Take careful note of those first four words. The confession does not simply speak of faith. Rather, it calls our attention to “the grace of faith.” It calls faith a grace because it comes to us as a gift from God—something that we cannot buy, earn, or merit in any way. The usual definition for grace that we have in theology is “God’s unmerited or undeserved favor.” So faith is a manifestation of the grace of God. Simply put, those who are saved are enabled or empowered to believe to the end of the salvation of their souls. Faith is not seen as an accomplishment of the human spirit. In fact, faith is not something that is naturally exercised by a fallen human being.

Herein lies the crux of the matter that provokes so much controversy in theology. On the one hand, God requires faith, and yet on the other hand, Scripture says that no one can exercise saving faith unless God does something supernaturally to empower or enable him to do so.

Faith has its reasons

sproul-77In an article entitled “Faith Has Its Reasons” Dr. R. C. Sproul writes:

Christians from every theological tradition have for centuries confessed their faith by reciting the Apostles’ Creed. Elsewhere I have taught on the actual content of this creed, but if there is one aspect of this confession that we often fail to reflect on, it is the creed’s opening words: I believe.

Here I want to consider faith in relation to what are often seen as its opposites—reason and sense perception. Epistemology is the division of philosophy that seeks to answer one question: How do we know what we know, or how do we know what is true? Reason, sense perception, or some combination of the two have been among the most common answers to this basic question.

Our minds function according to certain categories of rationality. We try to think in a logically coherent manner. Our judgments and deductions are not always correct and legitimate, but our minds always look for logical, intelligible patterns. Some people say that we find true knowledge exclusively within the mind. These “rationalists” stress the mind and reason as the sources of true knowledge.

The mind processes information that we acquire with our five senses. Our minds act on what we see, hear, feel, smell, and taste. Perception is the experience of being in touch with the external world, and “empiricists” emphasize sense perception as the true basis for knowledge.

The scientific method combines sense perception and reason. In scientific experiments we gather facts with our senses. Our minds then draw conclusions, reasoning through what our five senses discover. Some want to oppose this way of learning to faith, but I don’t find in Scripture the idea that faith is irrational or anti-sense perception. According to God’s Word, reason and sense perception form the foundation of knowledge. Faith rests on this foundation but takes us beyond it.

We live in the most anti-intellectual age of history, and even many Christians believe we can compartmentalize faith as a way of knowing completely separate from sense perception and reason. Yet as Augustine told us centuries ago, how could we receive knowledge from God if it were not accessible to the human mind? Could we say that “Jesus is Lord” without some understanding of what the term Lord means, what the verb is indicates, and who the name Jesus refers to? We can’t believe the gospel without our minds understanding it to a degree.

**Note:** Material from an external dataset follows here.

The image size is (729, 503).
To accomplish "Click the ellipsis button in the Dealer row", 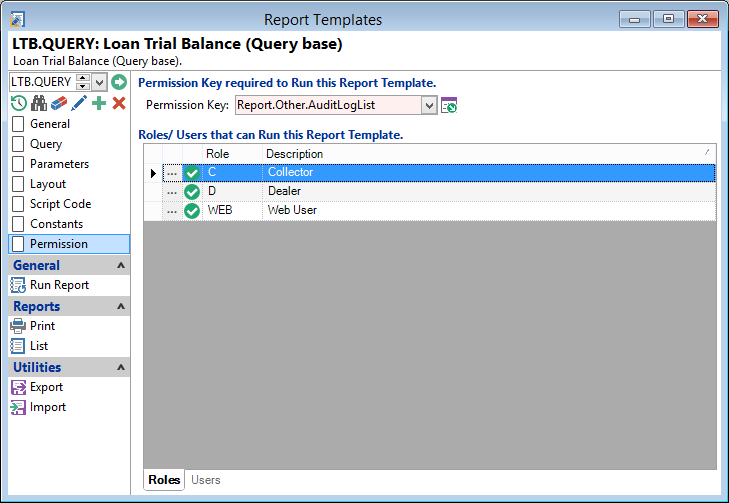I will pyautogui.click(x=172, y=192).
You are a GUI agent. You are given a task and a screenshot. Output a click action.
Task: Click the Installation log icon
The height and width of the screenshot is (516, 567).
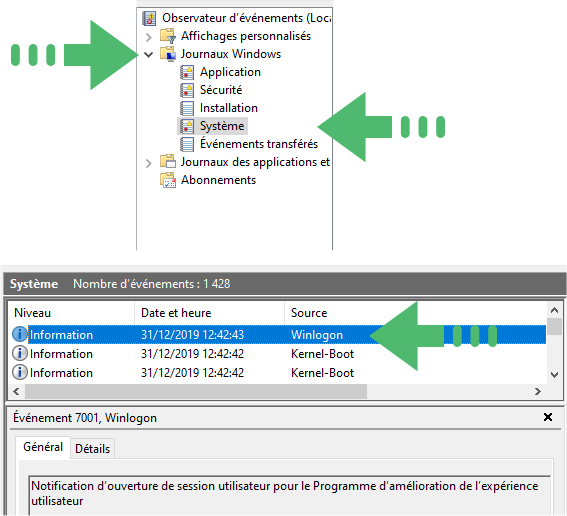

Christianity also features a book—the Bible—that is designed for our understanding. Why would God give us a written document if faith bypasses reason entirely? Moreover, sense perception is key to the biblical story. Luke wrote down those things to which he had eyewitness testimony (Luke 1:1–4). Peter said the Apostles didn’t proclaim clever myths but what they saw with their eyes and heard with their ears (2 Peter 1:16). The biblical writers tell us about actual events in history that they experienced. Christianity isn’t ahistorical. God reveals Himself with reference to history: He is “the God of Abraham, of Isaac, and of Jacob” (Ex. 3:16).

Faith never requires us to crucify our minds or deny our senses. It’s not virtuous to take a “leap of faith” if that means we plunge into irrationality. The Bible never calls us to leap into the darkness but to leap out of the darkness into the light.

The New Testament defines faith as the substance of things hoped for and the evidence of things unseen (Heb. 11:1). This doesn’t mean faith is against what we see. We are called to trust Him whom we haven’t seen—God—but He hasn’t remained wholly invisible. We have seen the Lord’s handiwork in this world, which Calvin called “a magnificent theater of natural revelation.” One day we’ll see Him directly in the beatific vision of His glory, but until then, He has not left Himself without a witness in creation.

Revelation is the third category of knowledge. Christianity is a revealed religion. The Christian God is not mute. When we talk about faith as the evidence of things not seen, we’re talking about believing the Lord who has spoken. Not just believing in God but believing God. Believing God for things we cannot see now is the essence of faith, but it’s not an irrational or unscientific faith. God makes it very rational for me to believe He’s there. He’s shown Himself in the created order. He’s broken into time and space. Jesus came in the flesh, was seen, and rose from the dead in history. The Apostles testify to these events in Scripture, recording those things they witnessed with their senses.

It’s not irrational to believe in the One who vindicated Himself as the incarnation of truth. This is not blind faith but faith that embraces testimony. The real opposites of faith are not reason and sense perception but credulity and superstition. Credulity, or naive believism, believes something that has no basis in reality. Superstition believes in magical things that have nothing to do with Scripture.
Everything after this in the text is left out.